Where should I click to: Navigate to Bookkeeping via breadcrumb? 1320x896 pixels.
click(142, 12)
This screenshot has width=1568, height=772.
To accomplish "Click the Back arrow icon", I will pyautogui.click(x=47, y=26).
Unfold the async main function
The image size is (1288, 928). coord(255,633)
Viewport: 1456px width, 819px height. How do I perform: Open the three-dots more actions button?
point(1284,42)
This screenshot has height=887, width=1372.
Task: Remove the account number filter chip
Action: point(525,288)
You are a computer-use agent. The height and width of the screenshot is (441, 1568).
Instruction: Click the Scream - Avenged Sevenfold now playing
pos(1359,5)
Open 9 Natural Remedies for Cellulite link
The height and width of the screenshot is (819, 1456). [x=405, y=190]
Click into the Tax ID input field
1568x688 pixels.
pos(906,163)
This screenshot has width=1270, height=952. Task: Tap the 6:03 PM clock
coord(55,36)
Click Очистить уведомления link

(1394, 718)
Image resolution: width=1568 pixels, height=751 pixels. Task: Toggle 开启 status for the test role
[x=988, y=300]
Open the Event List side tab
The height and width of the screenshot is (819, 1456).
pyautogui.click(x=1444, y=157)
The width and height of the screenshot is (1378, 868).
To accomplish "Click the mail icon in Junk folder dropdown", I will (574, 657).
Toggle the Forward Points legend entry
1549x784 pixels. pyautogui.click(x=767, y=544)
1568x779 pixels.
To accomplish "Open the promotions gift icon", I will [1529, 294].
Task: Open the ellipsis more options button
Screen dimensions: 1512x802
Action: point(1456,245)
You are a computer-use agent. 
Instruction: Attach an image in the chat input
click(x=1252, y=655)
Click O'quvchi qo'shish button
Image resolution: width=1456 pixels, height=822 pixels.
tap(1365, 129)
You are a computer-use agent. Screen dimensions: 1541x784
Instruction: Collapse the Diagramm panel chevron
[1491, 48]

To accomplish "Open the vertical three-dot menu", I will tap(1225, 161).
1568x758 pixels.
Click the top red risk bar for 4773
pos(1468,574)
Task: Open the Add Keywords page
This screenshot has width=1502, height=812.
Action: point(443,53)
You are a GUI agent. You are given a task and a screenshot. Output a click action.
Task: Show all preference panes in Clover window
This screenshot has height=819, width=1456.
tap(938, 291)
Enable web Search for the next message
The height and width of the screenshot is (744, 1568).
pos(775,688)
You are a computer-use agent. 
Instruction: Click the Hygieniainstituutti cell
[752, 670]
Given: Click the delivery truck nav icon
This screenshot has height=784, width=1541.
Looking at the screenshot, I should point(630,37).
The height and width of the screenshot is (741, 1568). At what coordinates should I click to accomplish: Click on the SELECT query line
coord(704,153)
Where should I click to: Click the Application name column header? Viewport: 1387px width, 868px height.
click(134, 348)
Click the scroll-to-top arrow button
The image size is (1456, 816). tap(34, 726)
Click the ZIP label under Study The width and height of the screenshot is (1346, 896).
======
• [ACTIVITY]: Scan the entries above. Copy each line that has the string "agent".

• [RESULT FOR THIS TASK]:
You are a computer-use agent. The height and width of the screenshot is (441, 1568).
You are a computer-use agent. 
You are a computer-use agent. Screen dimensions: 1541x784
You are a GUI agent. You are given a task and a screenshot. Output a click action.
You are a computer-use agent. 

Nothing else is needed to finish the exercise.